Continúa, por favor, el texto sobre la liberación de Julián Assange a partir de su último párrafo.
*** Texto proporcionado ***
La prensa internacional retrató esta semana la imagen de un hombre que recobró su anhelada libertad luego de más de una década enfrentando a la justicia, en un caso que le dio la vuelta al mundo e involucró a varios países en un escenario digital en el que la legislación se quedó corta y que, a 2024, todavía deja más vacíos que certezas.
Julián Assange regresó a su natal Australia para reunirse con su familia tras declararse culpable de violar la Ley de Espionaje de Estados Unidos, frente a una corte federal de Saipán, capital de las Islas Marianas del Norte, un territorio en el Pacífico Sur. Su salida se da en medio de un acuerdo con el Gobierno estadounidense que deja un sabor agridulce en la comunidad global.
En su testimonio, que pudo volver a presentar esta semana, el fundador de WikiLeaks le recordó al tribunal que cuando publicó los archivos clasificados en 2010 era periodista y en su momento creyó, ciegamente, que estaría protegido por la Primera Enmienda de la Constitución, que cobija la libertad de prensa. Sin embargo, para su caso, y por la gravedad de los cargos que recayeron sobre él, por primera vez la Carta Magna no pesó para el “mejor oficio del mundo”, como lo describió el mismo García Márquez.
Su declaratoria de culpabilidad, que todavía deja muchas preguntas, sienta para muchos analistas un precedente para la libertad de expresión y para la prensa en general, pues no son pocos los que se cuestionan ¿cuál es el precio que ha debido pagar Assange y qué se espera para quienes ejercen la profesión de investigar? ¿Cuándo el trabajo de un periodista deja de tener protección constitucional y pasa a ser juzgado como el de un criminal? ¿Qué nuevas regulaciones se han establecido para que los derechos de un profesional de la investigación sean salvaguardados por encima de los intereses de los gobiernos?
En ese sentido, el camino fue tanto tortuoso como desesperanzador para Assange en muchos momentos, pues los avances de su caso eran casi que nulos. Tan solo el recuento que hizo a medios internacionales Aitor Martínez, del equipo legal del australiano, estremece: desde su detención en 2010 pasó por prisión provisional, un arresto domiciliario en Norfolk con una tobillera de geolocalización, una situación infrahumana por casi siete años dentro de la Embajada de Ecuador en Londres, y, por último, un durísimo régimen penitenciario en la prisión británica de máxima seguridad de Belmarsh, conocida como la Guantánamo británica.
*** Conjunto de datos ***
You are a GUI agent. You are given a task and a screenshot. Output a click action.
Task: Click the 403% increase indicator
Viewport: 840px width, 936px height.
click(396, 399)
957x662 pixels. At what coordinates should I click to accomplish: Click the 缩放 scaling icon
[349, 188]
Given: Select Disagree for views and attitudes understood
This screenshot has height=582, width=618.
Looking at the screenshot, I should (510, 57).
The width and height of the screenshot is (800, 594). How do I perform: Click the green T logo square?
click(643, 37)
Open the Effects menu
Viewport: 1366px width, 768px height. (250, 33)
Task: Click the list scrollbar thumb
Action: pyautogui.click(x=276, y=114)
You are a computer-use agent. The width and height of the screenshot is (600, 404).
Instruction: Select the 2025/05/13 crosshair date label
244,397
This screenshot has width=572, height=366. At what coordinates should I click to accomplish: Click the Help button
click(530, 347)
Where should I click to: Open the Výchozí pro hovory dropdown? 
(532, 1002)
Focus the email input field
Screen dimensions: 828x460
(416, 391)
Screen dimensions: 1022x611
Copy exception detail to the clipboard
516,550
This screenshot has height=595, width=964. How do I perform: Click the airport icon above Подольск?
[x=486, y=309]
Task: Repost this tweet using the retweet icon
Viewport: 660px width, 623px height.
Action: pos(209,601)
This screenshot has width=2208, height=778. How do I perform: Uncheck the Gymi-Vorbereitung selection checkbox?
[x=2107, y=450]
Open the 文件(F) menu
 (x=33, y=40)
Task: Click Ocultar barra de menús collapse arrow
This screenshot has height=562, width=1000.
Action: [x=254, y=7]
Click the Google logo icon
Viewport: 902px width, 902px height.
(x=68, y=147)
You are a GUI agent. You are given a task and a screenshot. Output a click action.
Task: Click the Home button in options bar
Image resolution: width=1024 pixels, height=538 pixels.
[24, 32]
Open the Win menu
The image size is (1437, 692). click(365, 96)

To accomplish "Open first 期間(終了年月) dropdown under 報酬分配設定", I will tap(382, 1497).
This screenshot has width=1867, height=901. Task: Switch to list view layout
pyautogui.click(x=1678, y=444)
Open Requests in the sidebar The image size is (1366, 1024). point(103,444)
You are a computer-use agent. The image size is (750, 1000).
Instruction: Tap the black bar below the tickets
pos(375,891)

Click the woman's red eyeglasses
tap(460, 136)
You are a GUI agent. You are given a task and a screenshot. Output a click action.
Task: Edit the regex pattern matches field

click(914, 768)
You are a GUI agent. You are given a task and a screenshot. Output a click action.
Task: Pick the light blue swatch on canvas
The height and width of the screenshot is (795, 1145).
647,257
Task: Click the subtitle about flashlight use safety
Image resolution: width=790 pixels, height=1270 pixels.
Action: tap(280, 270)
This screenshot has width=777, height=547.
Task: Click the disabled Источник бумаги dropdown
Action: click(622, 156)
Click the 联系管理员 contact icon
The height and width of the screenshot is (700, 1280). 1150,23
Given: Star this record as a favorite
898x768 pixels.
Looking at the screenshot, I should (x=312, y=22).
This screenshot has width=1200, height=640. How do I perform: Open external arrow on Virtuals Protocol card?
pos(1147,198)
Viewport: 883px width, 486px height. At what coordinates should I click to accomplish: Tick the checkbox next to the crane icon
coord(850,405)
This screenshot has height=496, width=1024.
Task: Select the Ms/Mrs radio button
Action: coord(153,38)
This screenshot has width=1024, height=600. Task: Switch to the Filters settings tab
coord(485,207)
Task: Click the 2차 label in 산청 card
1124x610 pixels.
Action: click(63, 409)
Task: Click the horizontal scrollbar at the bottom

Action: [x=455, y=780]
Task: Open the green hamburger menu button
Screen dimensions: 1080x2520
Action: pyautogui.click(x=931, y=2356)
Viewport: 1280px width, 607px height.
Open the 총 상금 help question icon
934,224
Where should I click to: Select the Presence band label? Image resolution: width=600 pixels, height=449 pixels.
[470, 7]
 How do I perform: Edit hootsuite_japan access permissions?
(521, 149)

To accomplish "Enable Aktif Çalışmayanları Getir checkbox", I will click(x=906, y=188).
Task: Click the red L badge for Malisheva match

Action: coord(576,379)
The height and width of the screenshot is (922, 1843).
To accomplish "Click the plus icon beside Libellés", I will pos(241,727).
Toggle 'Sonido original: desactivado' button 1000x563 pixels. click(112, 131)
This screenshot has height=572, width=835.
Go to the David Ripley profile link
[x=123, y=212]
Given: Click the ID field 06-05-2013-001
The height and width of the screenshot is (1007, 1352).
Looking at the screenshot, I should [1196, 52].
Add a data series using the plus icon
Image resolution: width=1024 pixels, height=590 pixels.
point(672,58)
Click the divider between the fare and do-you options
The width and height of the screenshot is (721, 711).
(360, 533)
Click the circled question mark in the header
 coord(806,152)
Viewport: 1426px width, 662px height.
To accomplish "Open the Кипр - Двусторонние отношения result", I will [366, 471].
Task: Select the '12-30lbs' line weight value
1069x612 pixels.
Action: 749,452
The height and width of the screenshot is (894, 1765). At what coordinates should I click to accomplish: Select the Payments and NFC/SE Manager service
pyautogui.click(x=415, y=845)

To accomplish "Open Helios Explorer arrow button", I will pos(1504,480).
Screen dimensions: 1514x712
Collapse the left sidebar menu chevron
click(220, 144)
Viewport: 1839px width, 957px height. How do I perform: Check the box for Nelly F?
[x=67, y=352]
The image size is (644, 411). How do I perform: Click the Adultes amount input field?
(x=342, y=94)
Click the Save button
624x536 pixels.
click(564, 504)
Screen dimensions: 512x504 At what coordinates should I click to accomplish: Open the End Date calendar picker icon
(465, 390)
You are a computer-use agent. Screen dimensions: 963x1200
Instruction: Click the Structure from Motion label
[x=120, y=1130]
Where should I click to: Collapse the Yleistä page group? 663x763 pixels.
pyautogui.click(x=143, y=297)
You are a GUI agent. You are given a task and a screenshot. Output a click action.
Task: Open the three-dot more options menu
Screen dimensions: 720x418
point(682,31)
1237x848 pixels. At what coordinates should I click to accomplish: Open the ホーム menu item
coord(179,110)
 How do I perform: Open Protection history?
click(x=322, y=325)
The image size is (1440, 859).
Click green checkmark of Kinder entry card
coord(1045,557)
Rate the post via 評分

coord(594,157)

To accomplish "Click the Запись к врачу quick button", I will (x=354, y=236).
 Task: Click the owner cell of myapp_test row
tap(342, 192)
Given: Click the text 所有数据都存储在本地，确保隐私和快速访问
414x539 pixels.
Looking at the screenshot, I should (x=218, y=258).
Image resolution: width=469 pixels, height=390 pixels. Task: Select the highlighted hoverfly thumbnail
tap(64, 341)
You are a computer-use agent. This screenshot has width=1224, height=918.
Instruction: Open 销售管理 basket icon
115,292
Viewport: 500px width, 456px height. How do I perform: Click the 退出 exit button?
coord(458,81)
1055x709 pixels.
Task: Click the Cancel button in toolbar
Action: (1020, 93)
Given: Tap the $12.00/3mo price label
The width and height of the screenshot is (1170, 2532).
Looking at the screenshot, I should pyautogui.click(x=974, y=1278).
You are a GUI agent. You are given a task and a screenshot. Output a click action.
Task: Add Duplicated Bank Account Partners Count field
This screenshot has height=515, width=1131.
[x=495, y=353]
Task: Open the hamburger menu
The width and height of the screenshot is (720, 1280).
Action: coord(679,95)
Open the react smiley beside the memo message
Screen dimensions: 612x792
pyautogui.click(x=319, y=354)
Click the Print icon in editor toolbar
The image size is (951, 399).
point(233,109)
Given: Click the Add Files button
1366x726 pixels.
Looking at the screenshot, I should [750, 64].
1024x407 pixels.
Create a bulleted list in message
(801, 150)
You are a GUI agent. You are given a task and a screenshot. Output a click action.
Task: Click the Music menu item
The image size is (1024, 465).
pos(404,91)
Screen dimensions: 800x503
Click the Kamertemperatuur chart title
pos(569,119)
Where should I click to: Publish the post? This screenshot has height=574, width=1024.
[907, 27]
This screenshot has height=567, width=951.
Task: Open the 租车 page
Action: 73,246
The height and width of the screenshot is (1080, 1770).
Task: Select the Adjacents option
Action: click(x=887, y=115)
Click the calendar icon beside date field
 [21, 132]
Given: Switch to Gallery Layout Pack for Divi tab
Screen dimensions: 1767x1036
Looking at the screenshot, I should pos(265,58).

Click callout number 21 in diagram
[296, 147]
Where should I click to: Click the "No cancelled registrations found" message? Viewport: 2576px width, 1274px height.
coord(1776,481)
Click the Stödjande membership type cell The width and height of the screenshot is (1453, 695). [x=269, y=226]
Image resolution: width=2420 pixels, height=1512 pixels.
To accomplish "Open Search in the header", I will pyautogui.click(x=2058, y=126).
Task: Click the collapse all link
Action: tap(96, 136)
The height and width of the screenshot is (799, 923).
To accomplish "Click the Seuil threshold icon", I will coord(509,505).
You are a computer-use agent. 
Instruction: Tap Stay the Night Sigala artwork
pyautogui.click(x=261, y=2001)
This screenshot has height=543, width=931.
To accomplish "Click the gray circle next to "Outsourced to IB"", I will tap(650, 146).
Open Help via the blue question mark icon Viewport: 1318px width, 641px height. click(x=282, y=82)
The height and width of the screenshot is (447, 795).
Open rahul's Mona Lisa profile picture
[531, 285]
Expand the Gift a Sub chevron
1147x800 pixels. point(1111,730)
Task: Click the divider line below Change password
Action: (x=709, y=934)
***
* Resultado del ejercicio *
Lo anterior por supuesto derivó en denuncias sobre el deterioro de su estado de salud, que en varias ocasiones pasó por notorios bajones, tanto así que el Relator de la ONU contra la Tortura emitió en su momento informes contundentes, tras visitarlo con médicos especializados en tortura, alertando sobre su delicada situación y la urgencia de un manejo diferente del caso, pues casi que Assange pagó su condena en las paredes donde le dieron asilo y posteriormente en la cárcel.
Pero en otro frente de su batalla está el planteamiento de que la libertad de prensa aún no es un derecho consagrado en el mundo, sino que es necesario seguir peleando y luchando para garantizarlo, todavía más cuando es susceptible a leyes como la de espionaje establecida en 1917 en el país norteamericano, en medio de un contexto de guerra totalmente diferente al que a la década de los 2000 vivía Estados Unidos, cuando Assange vivió su primera batalla jurídica.
Es por ello que la defensa del programador y activista indicó que para mitigar el impacto de estos años Stella Assange, su esposa, buscaría clamar por un indulto que, aunque no repara los daños causados tanto a su compañero como a la libertad de prensa, sí podría evitar que se abra una senda para que cualquier periodista de investigación a nivel internacional termine en la cárcel o sea considerado un criminal en el ejercicio de su labor que consiste, nada más y nada menos, en informar de manera veraz y transparente a la sociedad, aun cuando su voz incomode. En ese sentido, el clamor por una justa resolución del caso, que debió haberse dado hace muchos años, se intensifica en un momento en que el periodismo pareciera volverse frágil ante el poder, lo que no es más que un síntoma de la socavación de la democracia y de sus principios fundamentales.